Implements dataset functionality to be used habitat.EmbodiedTask. habitat.core.dataset abstracts over a collection of habitat.core.Episode. Each episode consists of a single instantiation of a habitat.Agent inside habitat.Env.

class habitat.core.dataset.Dataset[source]

Base class for dataset specification.


list of episodes containing instance information.

filter_episodes(filter_fn: Callable[habitat.core.dataset.Episode, bool]) → habitat.core.dataset.Dataset[source]

Returns a new dataset with only the filtered episodes from the original dataset.


filter_fn – function used to filter the episodes.


the new dataset.

from_json(json_str: str, scenes_dir: Optional[str] = None) → None[source]

Creates dataset from json_str. Directory containing relevant graphical assets of scenes is passed through scenes_dir.

  • json_str – JSON string containing episodes information.

  • scenes_dir – directory containing graphical assets relevant for episodes present in json_str.

get_episodes(indexes: List[int]) → List[T][source]

indexes – episode indices in dataset.


list of episodes corresponding to indexes.

get_scene_episodes(scene_id: str) → List[T][source]

scene_id – id of scene in scene dataset.


list of episodes for the scene_id.

get_splits(num_splits: int, episodes_per_split: Optional[int] = None, remove_unused_episodes: bool = False, collate_scene_ids: bool = True, sort_by_episode_id: bool = False, allow_uneven_splits: bool = False) → List[habitat.core.dataset.Dataset][source]

Returns a list of new datasets, each with a subset of the original episodes. All splits will have the same number of episodes, but no episodes will be duplicated.

  • num_splits – the number of splits to create.

  • episodes_per_split – if provided, each split will have up to this many episodes. If it is not provided, each dataset will have len(original_dataset.episodes) // num_splits episodes. If max_episodes_per_split is provided and is larger than this value, it will be capped to this value.

  • remove_unused_episodes – once the splits are created, the extra episodes will be destroyed from the original dataset. This saves memory for large datasets.

  • collate_scene_ids – if true, episodes with the same scene id are next to each other. This saves on overhead of switching between scenes, but means multiple sequential episodes will be related to each other because they will be in the same scene.

  • sort_by_episode_id – if true, sequences are sorted by their episode ID in the returned splits.

  • allow_uneven_splits – if true, the last split can be shorter than the others. This is especially useful for splitting over validation/test datasets in order to make sure that all episodes are copied but none are duplicated.


a list of new datasets, each with their own subset of episodes.

sample_episodes(num_episodes: int) → None[source]
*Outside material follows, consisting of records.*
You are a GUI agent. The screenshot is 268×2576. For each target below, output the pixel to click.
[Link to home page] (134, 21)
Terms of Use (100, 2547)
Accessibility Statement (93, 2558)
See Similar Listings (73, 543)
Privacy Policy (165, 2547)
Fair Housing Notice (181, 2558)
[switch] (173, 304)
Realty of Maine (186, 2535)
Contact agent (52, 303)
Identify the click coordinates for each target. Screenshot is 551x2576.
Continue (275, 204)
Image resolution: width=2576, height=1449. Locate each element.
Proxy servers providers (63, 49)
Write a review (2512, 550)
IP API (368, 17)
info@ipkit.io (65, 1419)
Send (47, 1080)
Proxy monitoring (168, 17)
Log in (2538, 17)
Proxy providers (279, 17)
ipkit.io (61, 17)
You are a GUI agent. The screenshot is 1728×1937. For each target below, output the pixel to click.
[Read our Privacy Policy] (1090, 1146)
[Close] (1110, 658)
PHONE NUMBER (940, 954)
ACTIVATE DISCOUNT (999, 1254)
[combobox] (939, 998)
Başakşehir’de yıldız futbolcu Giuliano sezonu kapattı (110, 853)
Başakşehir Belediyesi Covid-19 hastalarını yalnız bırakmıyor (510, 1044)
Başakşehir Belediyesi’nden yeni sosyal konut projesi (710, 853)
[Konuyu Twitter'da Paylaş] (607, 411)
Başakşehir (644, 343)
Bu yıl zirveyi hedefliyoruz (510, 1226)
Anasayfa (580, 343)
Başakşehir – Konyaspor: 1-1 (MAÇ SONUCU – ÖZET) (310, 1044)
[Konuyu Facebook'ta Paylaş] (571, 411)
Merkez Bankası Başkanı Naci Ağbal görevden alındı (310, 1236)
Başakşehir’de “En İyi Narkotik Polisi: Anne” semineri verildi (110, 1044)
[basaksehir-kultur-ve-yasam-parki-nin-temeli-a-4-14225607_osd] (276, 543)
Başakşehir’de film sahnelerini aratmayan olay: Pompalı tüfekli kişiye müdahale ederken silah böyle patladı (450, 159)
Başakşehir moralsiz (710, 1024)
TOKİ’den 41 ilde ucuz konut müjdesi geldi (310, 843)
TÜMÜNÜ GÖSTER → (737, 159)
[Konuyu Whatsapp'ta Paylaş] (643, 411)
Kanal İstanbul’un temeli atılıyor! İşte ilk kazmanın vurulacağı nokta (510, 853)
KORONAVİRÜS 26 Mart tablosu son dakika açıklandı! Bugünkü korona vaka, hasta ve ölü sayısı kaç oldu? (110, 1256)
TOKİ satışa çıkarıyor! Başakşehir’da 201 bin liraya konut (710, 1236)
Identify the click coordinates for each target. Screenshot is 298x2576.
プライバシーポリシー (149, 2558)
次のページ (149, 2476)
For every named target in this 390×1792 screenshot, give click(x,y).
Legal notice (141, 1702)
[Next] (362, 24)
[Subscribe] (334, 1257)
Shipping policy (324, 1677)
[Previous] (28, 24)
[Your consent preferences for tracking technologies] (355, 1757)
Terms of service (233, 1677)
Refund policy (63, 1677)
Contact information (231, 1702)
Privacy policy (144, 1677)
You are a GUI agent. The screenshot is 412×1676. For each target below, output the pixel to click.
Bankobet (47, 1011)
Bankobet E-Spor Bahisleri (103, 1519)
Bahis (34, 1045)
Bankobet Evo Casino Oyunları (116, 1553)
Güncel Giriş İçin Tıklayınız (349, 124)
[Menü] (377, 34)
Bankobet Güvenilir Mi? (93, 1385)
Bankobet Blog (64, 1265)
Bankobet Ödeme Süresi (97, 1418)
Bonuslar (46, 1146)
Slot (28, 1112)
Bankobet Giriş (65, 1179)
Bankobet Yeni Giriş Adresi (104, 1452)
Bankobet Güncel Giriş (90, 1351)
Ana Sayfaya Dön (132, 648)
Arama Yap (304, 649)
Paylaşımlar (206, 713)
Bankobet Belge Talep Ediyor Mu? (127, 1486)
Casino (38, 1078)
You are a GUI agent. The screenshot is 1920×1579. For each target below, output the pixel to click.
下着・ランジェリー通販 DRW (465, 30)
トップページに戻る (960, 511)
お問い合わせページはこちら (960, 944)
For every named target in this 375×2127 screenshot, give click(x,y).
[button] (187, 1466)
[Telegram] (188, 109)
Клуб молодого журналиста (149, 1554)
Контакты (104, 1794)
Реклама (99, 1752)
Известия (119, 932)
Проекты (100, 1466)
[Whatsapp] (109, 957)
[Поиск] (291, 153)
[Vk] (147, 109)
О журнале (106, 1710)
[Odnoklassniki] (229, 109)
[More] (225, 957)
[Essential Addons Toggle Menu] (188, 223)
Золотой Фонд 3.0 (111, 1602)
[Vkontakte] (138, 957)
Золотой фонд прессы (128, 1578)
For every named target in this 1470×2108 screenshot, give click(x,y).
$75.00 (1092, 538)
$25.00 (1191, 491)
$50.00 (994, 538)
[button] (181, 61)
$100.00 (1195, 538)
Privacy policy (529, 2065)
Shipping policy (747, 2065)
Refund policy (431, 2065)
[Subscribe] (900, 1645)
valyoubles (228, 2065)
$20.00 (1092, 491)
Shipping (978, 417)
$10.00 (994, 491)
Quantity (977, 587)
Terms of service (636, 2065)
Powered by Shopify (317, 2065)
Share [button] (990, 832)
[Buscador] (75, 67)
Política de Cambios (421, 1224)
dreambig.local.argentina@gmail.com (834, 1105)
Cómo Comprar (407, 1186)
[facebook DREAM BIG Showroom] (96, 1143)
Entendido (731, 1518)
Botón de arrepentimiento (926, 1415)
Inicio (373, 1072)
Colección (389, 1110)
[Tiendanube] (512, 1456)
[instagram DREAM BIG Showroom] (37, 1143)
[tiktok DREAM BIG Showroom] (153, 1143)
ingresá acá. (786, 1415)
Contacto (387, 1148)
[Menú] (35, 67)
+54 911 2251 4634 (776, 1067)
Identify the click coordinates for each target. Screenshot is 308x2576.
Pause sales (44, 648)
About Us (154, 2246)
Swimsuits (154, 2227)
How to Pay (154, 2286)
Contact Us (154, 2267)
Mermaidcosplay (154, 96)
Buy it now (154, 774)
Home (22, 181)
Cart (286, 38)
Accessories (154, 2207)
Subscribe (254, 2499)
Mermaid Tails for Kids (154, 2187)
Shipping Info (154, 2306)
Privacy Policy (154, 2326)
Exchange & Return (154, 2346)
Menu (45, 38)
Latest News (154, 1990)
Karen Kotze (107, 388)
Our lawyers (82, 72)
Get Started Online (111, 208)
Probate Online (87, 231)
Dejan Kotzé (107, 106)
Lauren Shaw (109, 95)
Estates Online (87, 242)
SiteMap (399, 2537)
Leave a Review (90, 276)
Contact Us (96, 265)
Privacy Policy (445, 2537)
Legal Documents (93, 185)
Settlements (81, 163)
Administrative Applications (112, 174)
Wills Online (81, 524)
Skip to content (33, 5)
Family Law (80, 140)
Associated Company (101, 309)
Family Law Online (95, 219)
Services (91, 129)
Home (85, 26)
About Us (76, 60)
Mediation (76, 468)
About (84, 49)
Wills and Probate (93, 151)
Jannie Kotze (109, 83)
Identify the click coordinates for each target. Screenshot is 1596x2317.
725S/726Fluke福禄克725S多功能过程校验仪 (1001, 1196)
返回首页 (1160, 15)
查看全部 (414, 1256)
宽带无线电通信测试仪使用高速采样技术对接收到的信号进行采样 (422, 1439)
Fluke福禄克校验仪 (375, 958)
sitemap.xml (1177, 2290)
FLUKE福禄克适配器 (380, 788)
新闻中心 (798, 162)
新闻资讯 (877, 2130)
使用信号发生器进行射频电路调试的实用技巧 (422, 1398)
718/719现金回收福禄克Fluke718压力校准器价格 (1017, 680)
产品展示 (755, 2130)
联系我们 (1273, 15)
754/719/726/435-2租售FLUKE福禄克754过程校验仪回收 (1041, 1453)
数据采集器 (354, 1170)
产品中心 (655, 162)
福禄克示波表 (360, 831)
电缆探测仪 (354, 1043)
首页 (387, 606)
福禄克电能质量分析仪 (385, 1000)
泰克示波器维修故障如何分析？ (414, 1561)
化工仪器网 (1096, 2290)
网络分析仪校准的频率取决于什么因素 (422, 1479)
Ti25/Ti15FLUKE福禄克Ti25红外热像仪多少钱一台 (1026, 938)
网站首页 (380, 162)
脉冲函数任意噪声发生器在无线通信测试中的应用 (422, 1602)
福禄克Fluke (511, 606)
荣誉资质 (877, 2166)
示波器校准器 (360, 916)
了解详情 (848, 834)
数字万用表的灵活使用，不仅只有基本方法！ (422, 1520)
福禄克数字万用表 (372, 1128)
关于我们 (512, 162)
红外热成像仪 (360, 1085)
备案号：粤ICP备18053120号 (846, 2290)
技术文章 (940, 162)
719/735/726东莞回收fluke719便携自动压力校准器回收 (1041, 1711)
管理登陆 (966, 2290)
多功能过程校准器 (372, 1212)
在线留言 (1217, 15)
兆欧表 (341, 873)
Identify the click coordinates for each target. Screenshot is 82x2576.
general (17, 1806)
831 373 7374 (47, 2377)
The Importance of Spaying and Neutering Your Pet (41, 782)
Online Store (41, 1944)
Sample from existing episodes a list of episodes of size num_episodes, and replace self.episodes with the list of sampled episodes. :param num_episodes: number of episodes to sample, input -1 to use :param whole episodes:

property scene_ids

unique scene ids present in the dataset.

class habitat.core.dataset.Episode(*, episode_id: str = None, scene_id: str = None, start_position: List[float] = None, start_rotation: List[float] = None, info: Optional[Dict[str, str]] = None)[source]

Base class for episode specification that includes initial position and rotation of agent, scene id, episode. This information is provided by a Dataset instance.

  • episode_id – id of episode in the dataset, usually episode number.

  • scene_id – id of scene in dataset.

  • start_position – list of length 3 for cartesian coordinates (x, y, z).

  • start_rotation – list of length 4 for (x, y, z, w) elements of unit quaternion (versor) representing 3D agent orientation (https://en.wikipedia.org/wiki/Versor). The rotation specifying the agent’s orientation is relative to the world coordinate axes.